::: GIVEN DATA

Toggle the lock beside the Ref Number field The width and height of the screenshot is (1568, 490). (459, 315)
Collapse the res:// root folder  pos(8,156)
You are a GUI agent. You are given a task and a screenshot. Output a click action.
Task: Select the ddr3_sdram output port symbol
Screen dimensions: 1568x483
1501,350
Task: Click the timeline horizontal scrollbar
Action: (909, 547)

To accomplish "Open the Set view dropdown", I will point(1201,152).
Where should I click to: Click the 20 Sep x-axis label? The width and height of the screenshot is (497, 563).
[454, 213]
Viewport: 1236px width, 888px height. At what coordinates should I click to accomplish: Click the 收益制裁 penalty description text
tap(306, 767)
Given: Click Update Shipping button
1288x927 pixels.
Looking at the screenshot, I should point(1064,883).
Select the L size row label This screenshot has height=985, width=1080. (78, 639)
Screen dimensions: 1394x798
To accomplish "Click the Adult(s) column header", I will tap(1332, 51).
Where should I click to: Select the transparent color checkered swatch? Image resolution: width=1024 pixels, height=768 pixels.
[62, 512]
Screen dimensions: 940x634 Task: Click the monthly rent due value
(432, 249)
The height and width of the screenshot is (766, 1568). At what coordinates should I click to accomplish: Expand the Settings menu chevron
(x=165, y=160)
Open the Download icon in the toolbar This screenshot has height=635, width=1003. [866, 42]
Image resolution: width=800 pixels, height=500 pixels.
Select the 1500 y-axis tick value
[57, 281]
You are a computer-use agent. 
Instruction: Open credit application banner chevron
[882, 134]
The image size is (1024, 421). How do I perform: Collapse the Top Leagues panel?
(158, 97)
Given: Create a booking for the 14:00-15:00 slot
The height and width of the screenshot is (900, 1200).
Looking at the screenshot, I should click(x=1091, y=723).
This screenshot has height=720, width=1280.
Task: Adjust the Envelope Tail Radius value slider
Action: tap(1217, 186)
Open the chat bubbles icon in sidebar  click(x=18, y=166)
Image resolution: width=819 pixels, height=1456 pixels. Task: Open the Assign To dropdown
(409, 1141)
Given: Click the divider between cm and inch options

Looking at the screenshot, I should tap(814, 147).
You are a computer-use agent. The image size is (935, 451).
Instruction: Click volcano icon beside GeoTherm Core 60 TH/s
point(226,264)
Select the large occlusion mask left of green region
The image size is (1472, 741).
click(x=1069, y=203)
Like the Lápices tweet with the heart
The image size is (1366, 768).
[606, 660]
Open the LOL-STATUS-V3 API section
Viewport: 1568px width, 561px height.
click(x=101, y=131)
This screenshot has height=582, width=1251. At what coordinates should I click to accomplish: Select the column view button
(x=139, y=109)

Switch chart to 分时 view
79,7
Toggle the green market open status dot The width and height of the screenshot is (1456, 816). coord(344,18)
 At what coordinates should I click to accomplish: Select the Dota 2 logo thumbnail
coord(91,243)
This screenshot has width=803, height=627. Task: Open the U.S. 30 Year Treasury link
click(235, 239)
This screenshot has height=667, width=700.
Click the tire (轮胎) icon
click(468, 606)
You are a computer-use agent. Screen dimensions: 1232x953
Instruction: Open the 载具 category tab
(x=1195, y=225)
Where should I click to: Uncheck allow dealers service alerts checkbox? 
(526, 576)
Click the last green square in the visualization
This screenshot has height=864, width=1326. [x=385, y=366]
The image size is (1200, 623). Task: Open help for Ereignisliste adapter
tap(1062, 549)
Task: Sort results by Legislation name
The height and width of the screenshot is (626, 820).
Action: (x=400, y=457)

::::::

• WHAT TO WORK ON:
From the entries above, copy every line where the word "Toggle" shows up.

• WRITTEN REPLY:
Toggle the lock beside the Ref Number field The width and height of the screenshot is (1568, 490). (459, 315)
Toggle the green market open status dot The width and height of the screenshot is (1456, 816). coord(344,18)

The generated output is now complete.